WHAT THE TASK ASKS
Reproduce the material that follows exactly, with no line left out.

RAW DATA
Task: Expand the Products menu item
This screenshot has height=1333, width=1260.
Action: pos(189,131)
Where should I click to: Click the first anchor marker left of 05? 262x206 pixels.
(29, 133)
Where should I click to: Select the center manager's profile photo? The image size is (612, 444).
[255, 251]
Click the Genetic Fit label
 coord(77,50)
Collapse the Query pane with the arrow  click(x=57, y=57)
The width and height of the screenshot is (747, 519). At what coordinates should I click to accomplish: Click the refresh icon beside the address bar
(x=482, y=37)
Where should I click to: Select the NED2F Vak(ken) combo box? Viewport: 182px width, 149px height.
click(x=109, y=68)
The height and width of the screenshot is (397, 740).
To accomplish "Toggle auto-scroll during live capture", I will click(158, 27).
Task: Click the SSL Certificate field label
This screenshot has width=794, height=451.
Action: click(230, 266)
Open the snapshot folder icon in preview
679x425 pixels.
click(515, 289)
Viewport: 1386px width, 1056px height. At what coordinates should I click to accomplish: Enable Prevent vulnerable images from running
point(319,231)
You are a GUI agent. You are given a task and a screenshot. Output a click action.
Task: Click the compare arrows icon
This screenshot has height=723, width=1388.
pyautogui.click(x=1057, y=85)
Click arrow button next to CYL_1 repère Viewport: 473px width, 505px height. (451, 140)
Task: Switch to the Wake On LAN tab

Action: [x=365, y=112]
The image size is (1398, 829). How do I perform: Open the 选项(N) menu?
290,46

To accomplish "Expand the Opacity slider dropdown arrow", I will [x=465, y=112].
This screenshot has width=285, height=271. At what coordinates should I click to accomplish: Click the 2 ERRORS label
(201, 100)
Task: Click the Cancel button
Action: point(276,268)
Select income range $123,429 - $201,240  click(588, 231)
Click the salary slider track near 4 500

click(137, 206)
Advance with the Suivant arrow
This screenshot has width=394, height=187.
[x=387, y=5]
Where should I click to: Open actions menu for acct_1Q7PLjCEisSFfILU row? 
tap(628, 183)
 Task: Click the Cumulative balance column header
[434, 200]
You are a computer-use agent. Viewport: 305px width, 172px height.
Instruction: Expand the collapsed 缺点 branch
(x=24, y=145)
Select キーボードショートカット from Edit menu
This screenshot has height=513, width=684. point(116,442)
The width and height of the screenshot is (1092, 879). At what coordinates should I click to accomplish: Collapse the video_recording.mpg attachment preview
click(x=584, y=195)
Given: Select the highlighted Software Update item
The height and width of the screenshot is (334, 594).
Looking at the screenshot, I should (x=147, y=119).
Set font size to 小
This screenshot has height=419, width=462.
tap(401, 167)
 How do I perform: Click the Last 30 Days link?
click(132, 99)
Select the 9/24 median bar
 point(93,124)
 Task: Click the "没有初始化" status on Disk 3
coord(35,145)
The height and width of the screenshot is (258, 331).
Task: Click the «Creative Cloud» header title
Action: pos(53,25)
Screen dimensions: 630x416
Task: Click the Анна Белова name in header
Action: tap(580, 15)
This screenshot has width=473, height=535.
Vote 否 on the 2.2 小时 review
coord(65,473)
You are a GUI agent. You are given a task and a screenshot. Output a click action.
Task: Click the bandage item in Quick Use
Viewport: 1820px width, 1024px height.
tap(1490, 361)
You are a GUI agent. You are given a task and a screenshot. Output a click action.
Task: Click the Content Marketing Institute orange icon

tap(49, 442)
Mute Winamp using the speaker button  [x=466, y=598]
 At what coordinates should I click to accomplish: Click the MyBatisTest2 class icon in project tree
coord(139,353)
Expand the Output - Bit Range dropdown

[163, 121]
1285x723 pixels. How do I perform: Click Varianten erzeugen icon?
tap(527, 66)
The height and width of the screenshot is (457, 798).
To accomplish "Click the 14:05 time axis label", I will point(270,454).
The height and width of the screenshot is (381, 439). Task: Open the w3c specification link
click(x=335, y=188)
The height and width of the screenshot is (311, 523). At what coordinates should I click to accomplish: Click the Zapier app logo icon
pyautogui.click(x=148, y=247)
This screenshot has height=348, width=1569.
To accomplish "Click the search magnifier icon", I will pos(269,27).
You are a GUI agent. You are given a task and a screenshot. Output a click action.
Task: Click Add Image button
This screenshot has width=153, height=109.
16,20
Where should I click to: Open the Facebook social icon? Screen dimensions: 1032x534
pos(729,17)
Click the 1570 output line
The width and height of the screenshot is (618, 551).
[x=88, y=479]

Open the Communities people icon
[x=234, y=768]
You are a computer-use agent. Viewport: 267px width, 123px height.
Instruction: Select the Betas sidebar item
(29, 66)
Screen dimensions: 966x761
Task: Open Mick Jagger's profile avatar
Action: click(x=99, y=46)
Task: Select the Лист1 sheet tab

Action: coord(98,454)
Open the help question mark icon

ANSWER TO THIS EXERCISE
Task: Expand the Products menu item
This screenshot has height=1333, width=1260.
Action: pos(189,131)
Where should I click to: Click the first anchor marker left of 05? 262x206 pixels.
(29, 133)
Where should I click to: Select the center manager's profile photo? The image size is (612, 444).
[255, 251]
Click the Genetic Fit label
 coord(77,50)
Collapse the Query pane with the arrow  click(x=57, y=57)
The width and height of the screenshot is (747, 519). At what coordinates should I click to accomplish: Click the refresh icon beside the address bar
(x=482, y=37)
Where should I click to: Select the NED2F Vak(ken) combo box? Viewport: 182px width, 149px height.
click(x=109, y=68)
The height and width of the screenshot is (397, 740).
To accomplish "Toggle auto-scroll during live capture", I will click(158, 27).
Task: Click the SSL Certificate field label
This screenshot has width=794, height=451.
Action: click(230, 266)
Open the snapshot folder icon in preview
679x425 pixels.
click(515, 289)
Viewport: 1386px width, 1056px height. At what coordinates should I click to accomplish: Enable Prevent vulnerable images from running
point(319,231)
You are a GUI agent. You are given a task and a screenshot. Output a click action.
Task: Click the compare arrows icon
This screenshot has height=723, width=1388.
pyautogui.click(x=1057, y=85)
Click arrow button next to CYL_1 repère Viewport: 473px width, 505px height. (451, 140)
Task: Switch to the Wake On LAN tab

Action: [x=365, y=112]
The image size is (1398, 829). How do I perform: Open the 选项(N) menu?
290,46

To accomplish "Expand the Opacity slider dropdown arrow", I will [x=465, y=112].
This screenshot has width=285, height=271. At what coordinates should I click to accomplish: Click the 2 ERRORS label
(201, 100)
Task: Click the Cancel button
Action: point(276,268)
Select income range $123,429 - $201,240  click(588, 231)
Click the salary slider track near 4 500

click(137, 206)
Advance with the Suivant arrow
This screenshot has width=394, height=187.
[x=387, y=5]
Where should I click to: Open actions menu for acct_1Q7PLjCEisSFfILU row? 
tap(628, 183)
 Task: Click the Cumulative balance column header
[434, 200]
You are a computer-use agent. Viewport: 305px width, 172px height.
Instruction: Expand the collapsed 缺点 branch
(x=24, y=145)
Select キーボードショートカット from Edit menu
This screenshot has height=513, width=684. point(116,442)
The width and height of the screenshot is (1092, 879). At what coordinates should I click to accomplish: Collapse the video_recording.mpg attachment preview
click(x=584, y=195)
Given: Select the highlighted Software Update item
The height and width of the screenshot is (334, 594).
Looking at the screenshot, I should (x=147, y=119).
Set font size to 小
This screenshot has height=419, width=462.
tap(401, 167)
 How do I perform: Click the Last 30 Days link?
click(132, 99)
Select the 9/24 median bar
 point(93,124)
 Task: Click the "没有初始化" status on Disk 3
coord(35,145)
The height and width of the screenshot is (258, 331).
Task: Click the «Creative Cloud» header title
Action: pos(53,25)
Screen dimensions: 630x416
Task: Click the Анна Белова name in header
Action: tap(580, 15)
This screenshot has width=473, height=535.
Vote 否 on the 2.2 小时 review
coord(65,473)
You are a GUI agent. You are given a task and a screenshot. Output a click action.
Task: Click the bandage item in Quick Use
Viewport: 1820px width, 1024px height.
tap(1490, 361)
You are a GUI agent. You are given a task and a screenshot. Output a click action.
Task: Click the Content Marketing Institute orange icon

tap(49, 442)
Mute Winamp using the speaker button  [x=466, y=598]
 At what coordinates should I click to accomplish: Click the MyBatisTest2 class icon in project tree
coord(139,353)
Expand the Output - Bit Range dropdown

[163, 121]
1285x723 pixels. How do I perform: Click Varianten erzeugen icon?
tap(527, 66)
The height and width of the screenshot is (457, 798).
To accomplish "Click the 14:05 time axis label", I will point(270,454).
The height and width of the screenshot is (381, 439). Task: Open the w3c specification link
click(x=335, y=188)
The height and width of the screenshot is (311, 523). At what coordinates should I click to accomplish: Click the Zapier app logo icon
pyautogui.click(x=148, y=247)
This screenshot has height=348, width=1569.
To accomplish "Click the search magnifier icon", I will pos(269,27).
You are a GUI agent. You are given a task and a screenshot. Output a click action.
Task: Click Add Image button
This screenshot has width=153, height=109.
16,20
Where should I click to: Open the Facebook social icon? Screen dimensions: 1032x534
pos(729,17)
Click the 1570 output line
The width and height of the screenshot is (618, 551).
[x=88, y=479]

Open the Communities people icon
[x=234, y=768]
You are a computer-use agent. Viewport: 267px width, 123px height.
Instruction: Select the Betas sidebar item
(29, 66)
Screen dimensions: 966x761
Task: Open Mick Jagger's profile avatar
Action: click(x=99, y=46)
Task: Select the Лист1 sheet tab

Action: coord(98,454)
Open the help question mark icon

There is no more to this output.